begin Document text
Hi, all!

I think, it's good, but not enough.

We still can't rely on the sk->sk_family field by dereferencing the inet_sk(sk)->pinet6 field, because we can set the sk_family field to the PF_INET6 value before setting pinet6 to an appropriate value (assuming it is NULL just because it was not a PF_INET6 socket in a previous life).

net/ipv6/af_inet6.c:
static int inet6_create(struct net *net, struct socket *sock, int protocol, int kern)
{
        <...>
        err = -ENOBUFS;
        sk = sk_alloc(net, PF_INET6, GFP_KERNEL, answer_prot);
        if (sk == NULL)
                goto out;
        <...>
        sk->sk_destruct              = inet_sock_destruct;
        sk->sk_family                = PF_INET6;
        sk->sk_protocol              = protocol;

        sk->sk_backlog_rcv   = answer->prot->backlog_rcv;

        inet_sk(sk)->pinet6 = np = inet6_sk_generic(sk);
        <...>
}

net/core/sock.c:
struct sock *sk_alloc(struct net *net, int family, gfp_t priority,
                      struct proto *prot)
{
        struct sock *sk;

        sk = sk_prot_alloc(prot, priority | __GFP_ZERO, family);
        if (sk) {
                sk->sk_family = family;
        <...>
}


So, we need to care about setting sk_family to PF_INET6 _strictly_ after setting the pinet6 field to a valid value (using rcu_assign_pointer(), for instance).

Regards,
Roman

On 18.05.2013 01:36, Greg Kroah-Hartman wrote:
3.9-stable review patch.  If anyone has any objections, please let me know.

------------------


From: Eric Dumazet <[email protected]>

[ Upstream commit f77d602124d865c38705df7fa25c03de9c284ad2 ]

We have seen multiple NULL dereferences in __inet6_lookup_established()

After analysis, I found that inet6_sk() could be NULL while the
check for sk_family == AF_INET6 was true.

Bug was added in linux-2.6.29 when RCU lookups were introduced in UDP
and TCP stacks.

Once an IPv6 socket, using SLAB_DESTROY_BY_RCU is inserted in a hash
table, we no longer can clear pinet6 field.

This patch extends logic used in commit fcbdf09d9652c891
("net: fix nulls list corruptions in sk_prot_alloc")
end Document text
__Exercise instructions__
a. Update the patch thread from "After analysis, I" down to "clear pinet6 field.", replacing "UDP" with "SCTP".
b. According to the patch thread, in which Linux version was the bug added?
The listing that comes next has no connection to the patch thread.
begin Dataset section
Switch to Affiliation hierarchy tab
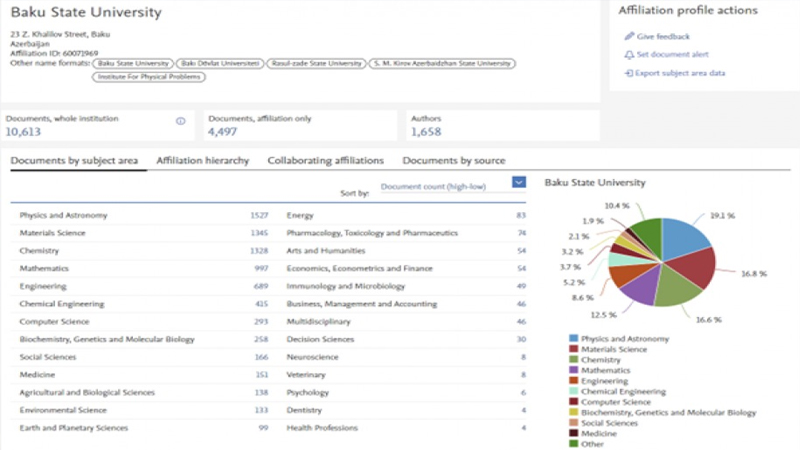click(x=202, y=160)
end Dataset section
__Written answers__
a.
After analysis, I found that inet6_sk() could be NULL while the
check for sk_family == AF_INET6 was true.

Bug was added in linux-2.6.29 when RCU lookups were introduced in SCTP
and TCP stacks.

Once an IPv6 socket, using SLAB_DESTROY_BY_RCU is inserted in a hash
table, we no longer can clear pinet6 field.

b. linux-2.6.29